Os desafios da relação entre o homem e o meio ambiente

Enviada em 05/05/2021

O conflito envolvendo o meio ambiente não é recente: a ‘‘Revolução Industrial’’ ocorrida inicialmente na Inglaterra, em meados do século XVIII, foi marcada pela degradação ambiental no contexto da implementação das fábricas que liberam dejetos nos rios e poluem o ar com a queima de combustíveis. Similarmente aos dias atuais, o Brasil lida com a extinção de várias espécies e a perca de vegetação original causadas pelo descontrole antrópico na natureza e, por isso, demanda intervenções. Ademais, é imperioso ressaltar as principais motivações para tal problemática: a falta de políticas públicas de preservação e a negligência social quanto a proteção do meio natural.

Antes de mais nada, existe no panorama brasileiro grande desamparo de medidas para conter a devastação ambiental por parte das autoridades, isso se deve ao fato de que essas atividades produzem lucro - como o desmatamento para a venda da madeira - e reformulá-las representaria perda econômica. Nesse viés, o ganho monetário impera em detrimento da natureza, de modo a se opor à ‘‘Agenda 2030’’, outorgada pela ONU em 2015 que objetiva ações sociais e governamentais a fim de diminuir a interferência humana ambiental em escala mundial. Dessa forma, o desprezo administrativo resulta na ineficiência quanto a proteção dos ecossistemas.

Além disso, convém ressaltar o alheamento da população em razão do insigne comodismo atemporal que nega os problemas ambientais vigentes, encontrando-se como um dos principais empecilhos para a superação do empasse. Outrossim, segundo o filósofo Thomas Hobbes, o indivíduo causa seus próprios prejuízos. De maneira similar, a carência de atenção aos danos ao meio ambiente e questionamentos com a intensão de barrá-los implica na não aplicabilidade desta no cotidiano brasileiro. Logo, é inadmissível que essa situação continue.
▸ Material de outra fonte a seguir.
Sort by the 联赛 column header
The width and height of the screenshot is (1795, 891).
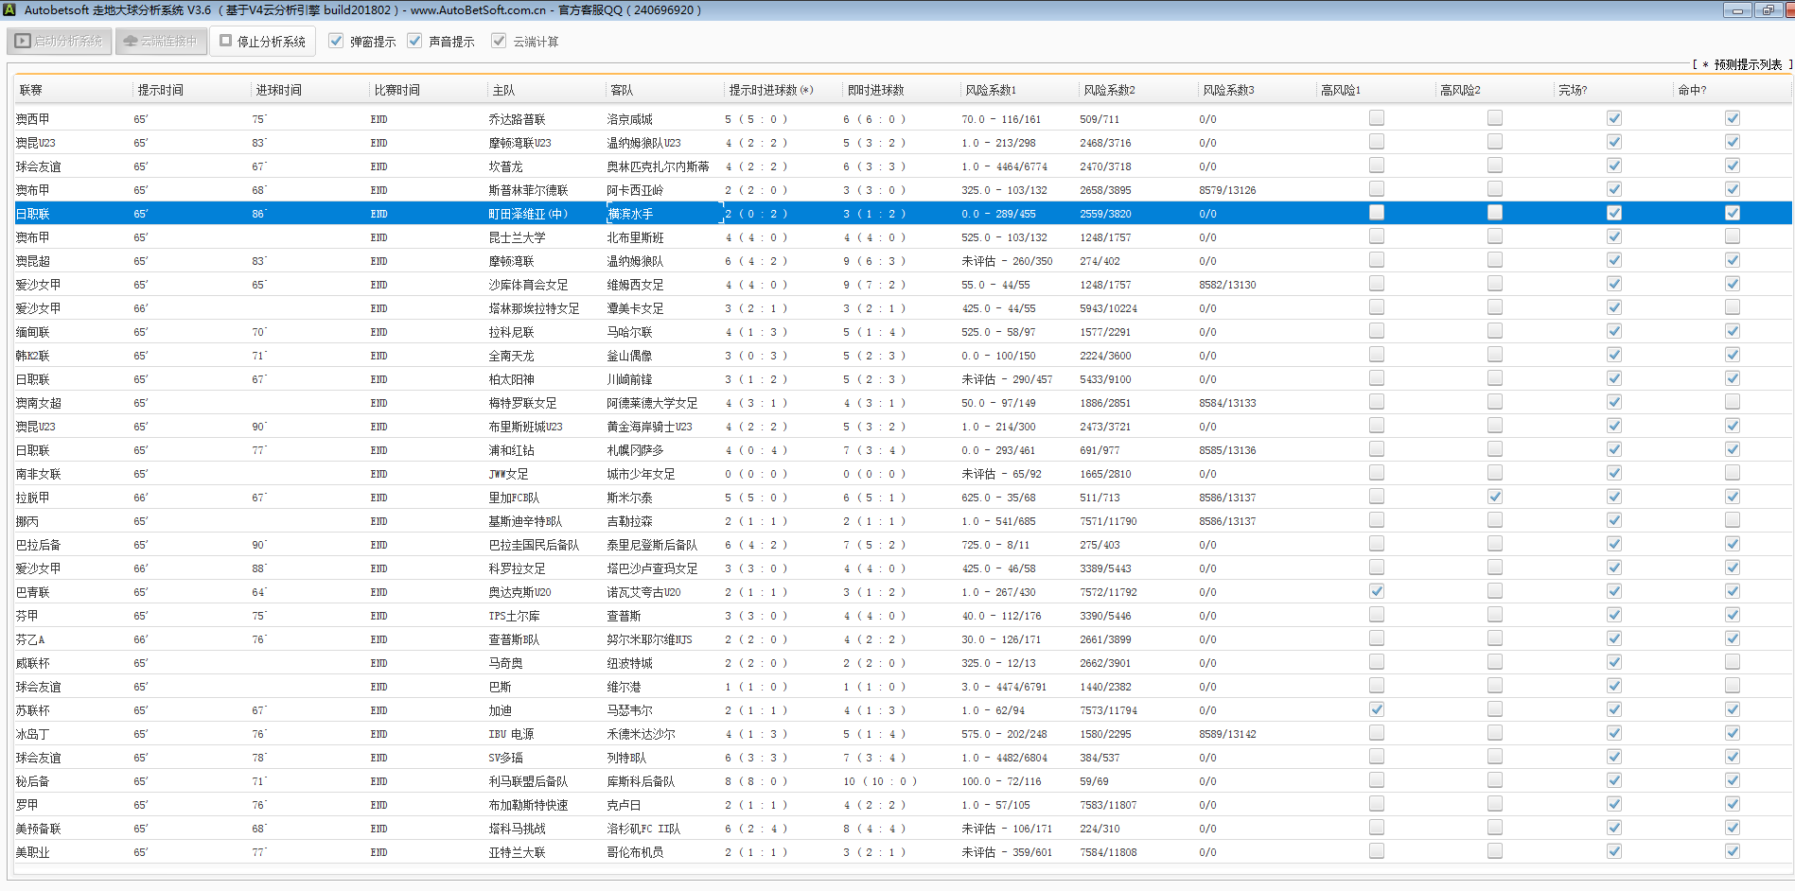click(31, 90)
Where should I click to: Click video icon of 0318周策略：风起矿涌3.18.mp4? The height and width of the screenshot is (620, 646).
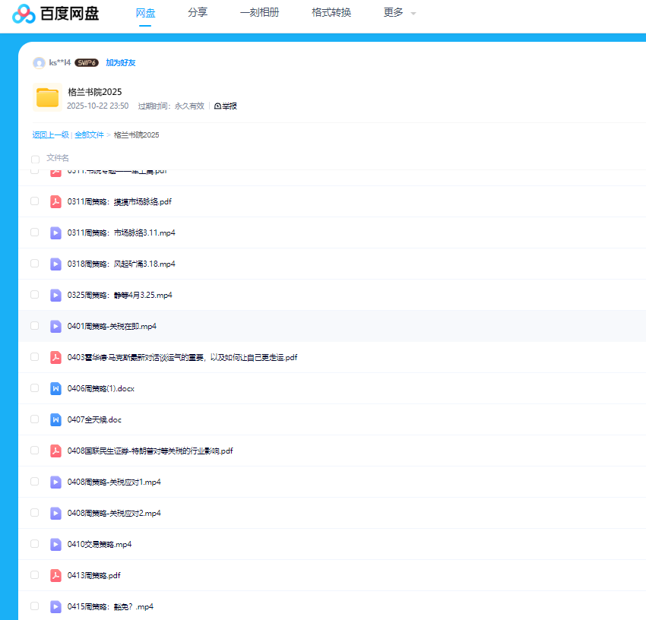(55, 264)
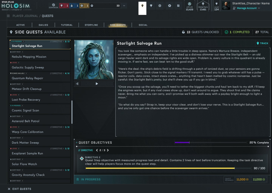Click the emblem icon beside the trophy
Viewport: 272px width, 193px height.
coord(160,6)
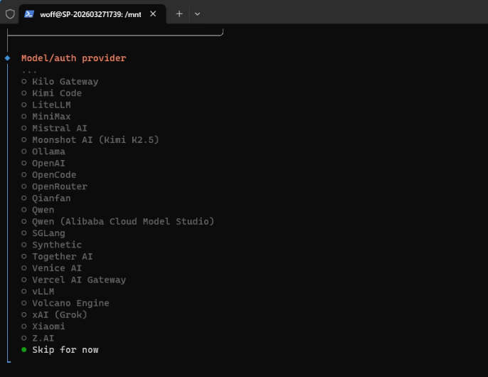Select the xAI (Grok) provider

59,314
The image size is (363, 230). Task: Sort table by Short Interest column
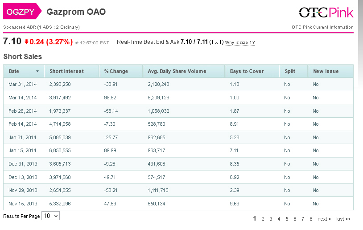click(66, 71)

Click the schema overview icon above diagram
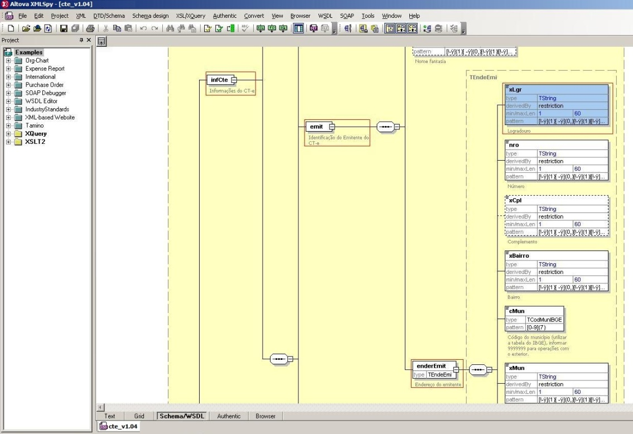pos(102,41)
Urge, pois, que medidas sejam tomadas com o intuito de se coibir o problema discorrido. Portanto, cabe ao Ministério do Meio Ambiente elaborar leis e fiscalizações mais severas, por meio de estatutos específicos para cada biota nacional e delimitar áreas florestais, a fim de se comprimir a devassidão da natureza. Com isso, a sociedade brasileira pode garantir a preservação e salientar sua importância.